TASK ITEM
Please pull out, word for word, the part of the listing below that opens with the line containing "is (700, 700)." and closes with the line containing "table-row: 54 106". Leave the pictures out of your answer.

SUPPLIED DATA
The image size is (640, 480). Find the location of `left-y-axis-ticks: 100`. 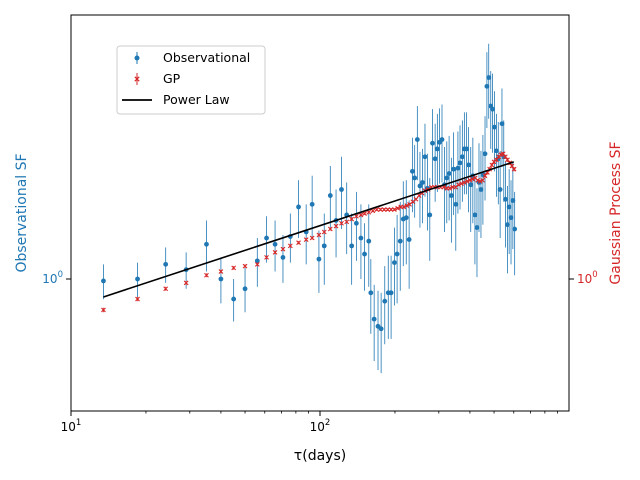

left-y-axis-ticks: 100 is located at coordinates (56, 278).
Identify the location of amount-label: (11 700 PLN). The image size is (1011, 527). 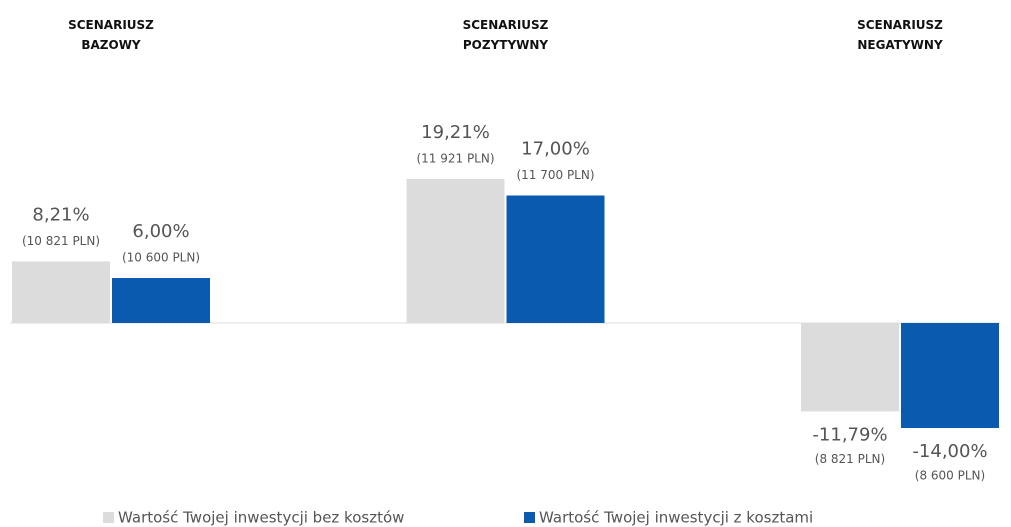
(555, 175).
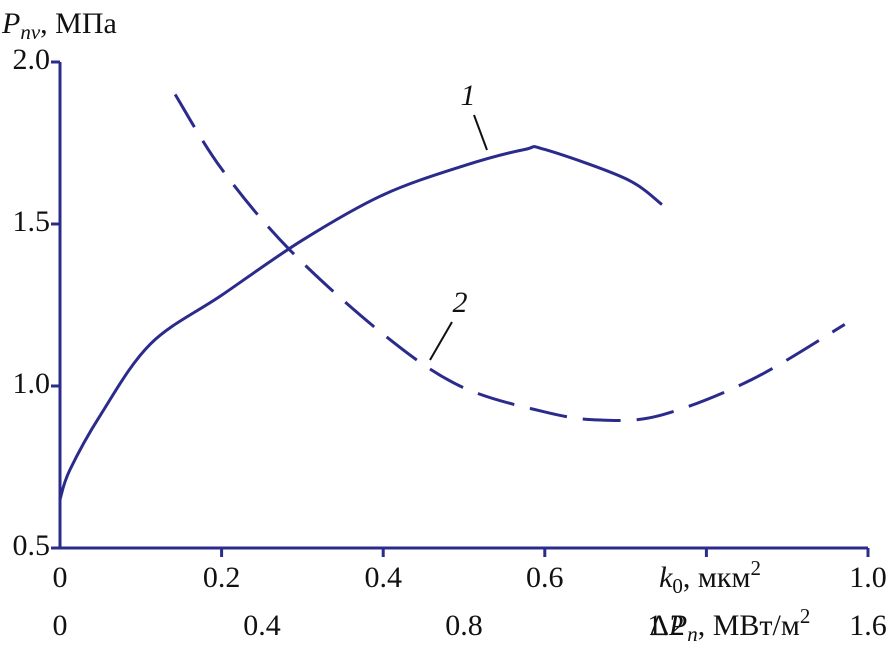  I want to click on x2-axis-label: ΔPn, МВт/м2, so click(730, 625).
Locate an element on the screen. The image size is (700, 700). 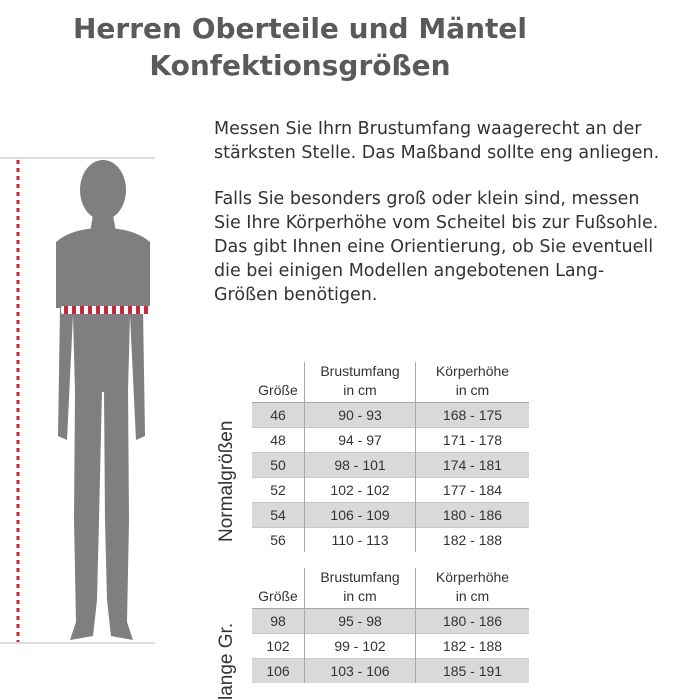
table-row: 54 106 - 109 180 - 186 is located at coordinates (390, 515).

* * *

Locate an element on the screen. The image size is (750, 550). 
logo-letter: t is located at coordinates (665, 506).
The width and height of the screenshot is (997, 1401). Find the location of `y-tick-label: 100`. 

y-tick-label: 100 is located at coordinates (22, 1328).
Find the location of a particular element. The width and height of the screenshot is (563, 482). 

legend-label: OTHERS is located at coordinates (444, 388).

OUTPUT OF THE TASK
Locate an element on the screen. The image size is (700, 700). 
table-row: 54 106 - 109 180 - 186 is located at coordinates (390, 515).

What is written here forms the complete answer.